Nell’Italia della “povertà irreversibile”

Nel 2005 è entrata in uso per l’Istat la nuova classificazione reddituale, che divide la povertà in assoluta e relativa. Nel 2012 gli addetti ai lavori (un fritto misto tra bancario e fiscale) si sono accorti che i poveri assoluti contengono anche la sottocategoria dei “poveri irreversibili”, ovvero coloro che per motivi fiscali, bancari, abitativi e per evidenti incapacità endogene di frenare la povertà sono ormai votati a una vita di stenti incontrovertibile. Nessuno può o vuole aiutarli, anzi c’è stato anche chi ha ricordato come in Olanda l’accesso al “suicidio assistito” sia pagato dallo Stato per “gravi situazioni irreversibili per l’essere umano” (quindi dalle malattie alla miseria).

L’Italia di oggi conta quasi sei milioni di poveri assoluti, circa sette milioni di poveri relativi e ben tre milioni di poveri irreversibili. Nel 2008 i poveri assoluti erano in Italia meno di due milioni, e la povertà era reversibile per tutti. Oggi, se solo si provasse a inserire nelle anagrafi bancarie e tributarie il nominativo di un “povero irreversibile”, ci si accorgerebbe che questa tipologia d’individui sono i nuovi “paria cibernetici”. Che di fatto abbiamo varato nel nostro Occidente, nella nostra Italia, una nuova struttura sociale fatta di caste, e che l’ultimo gradino di povertà è costituito da intoccabili, invisibili, gente non aiutabile. Un fardello sociale a cui si vorrebbe precludere ogni futuro, ogni speranza: la loro posizione è peggiore di quella dei migranti, e perché il sistema usuraio non cancellerà mai i loro debiti. Nessuno tende loro una mano per timore di ridursi inviso a quelle banche dati (intelligenze artificiali) che quotidianamente aggiungono nuovi esseri umani all’elenco dei paria cibernetici.

AZIONE RICHIESTA:
Nel testo sulla povertà irreversibile, quanti erano i poveri assoluti in Italia nel 2008?

ELENCO FORNITO:
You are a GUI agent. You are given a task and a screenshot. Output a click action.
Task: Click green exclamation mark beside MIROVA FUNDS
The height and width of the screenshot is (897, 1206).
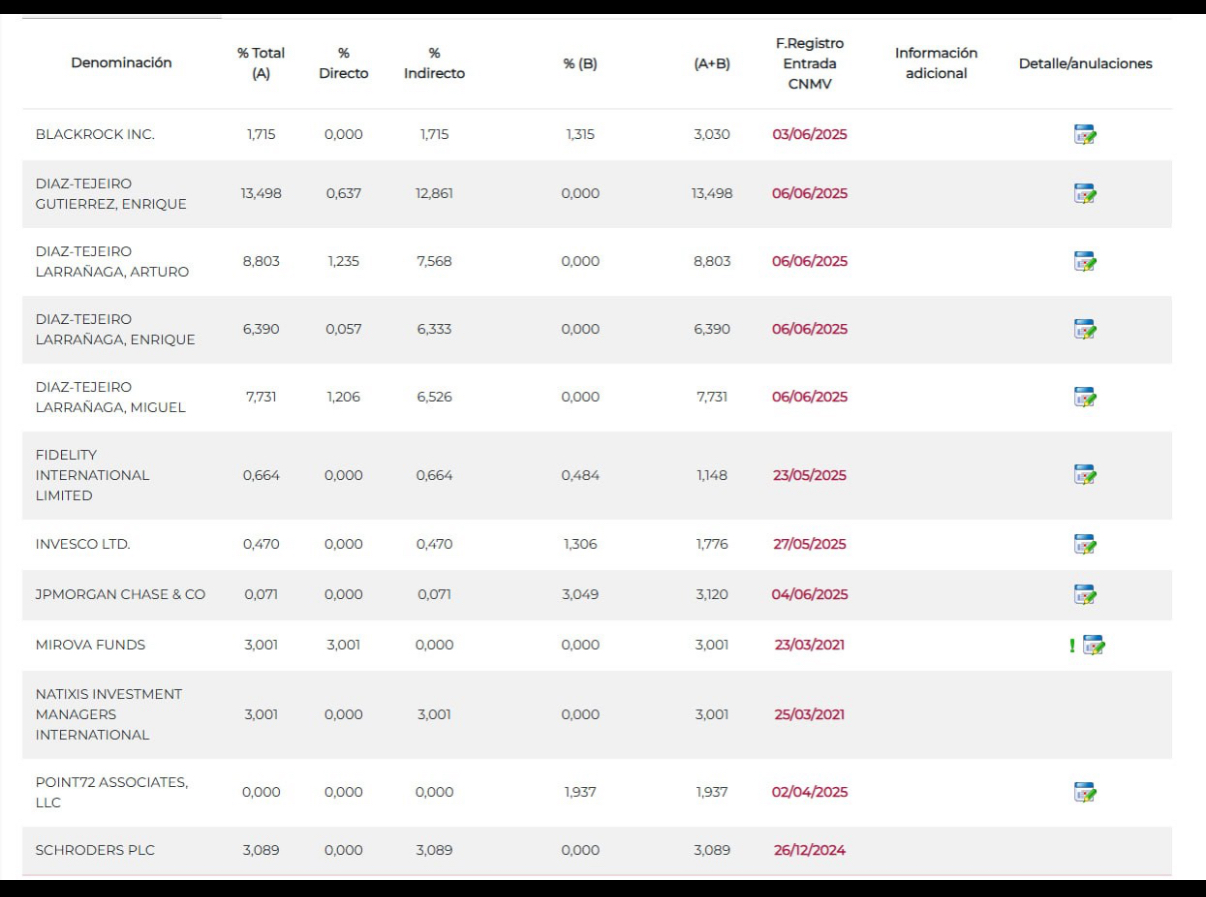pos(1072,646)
---
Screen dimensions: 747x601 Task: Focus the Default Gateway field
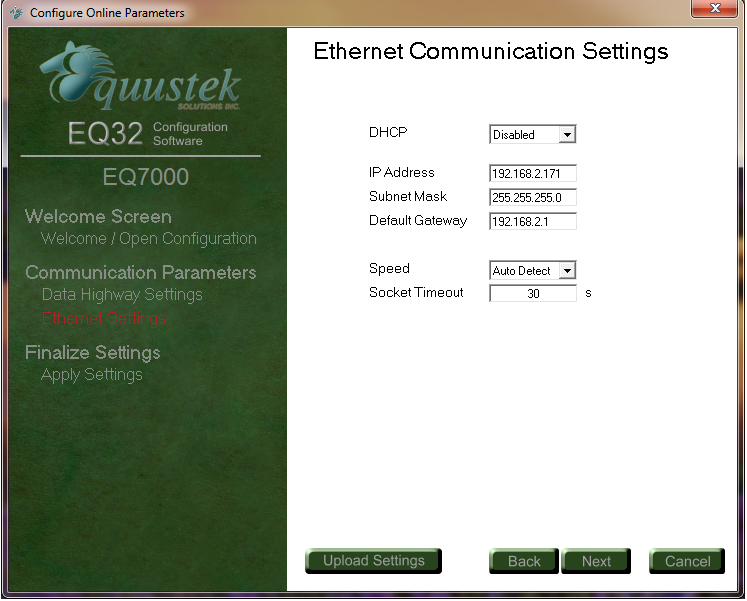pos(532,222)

RISPOSTA ATTESA:
Meno di due milioni.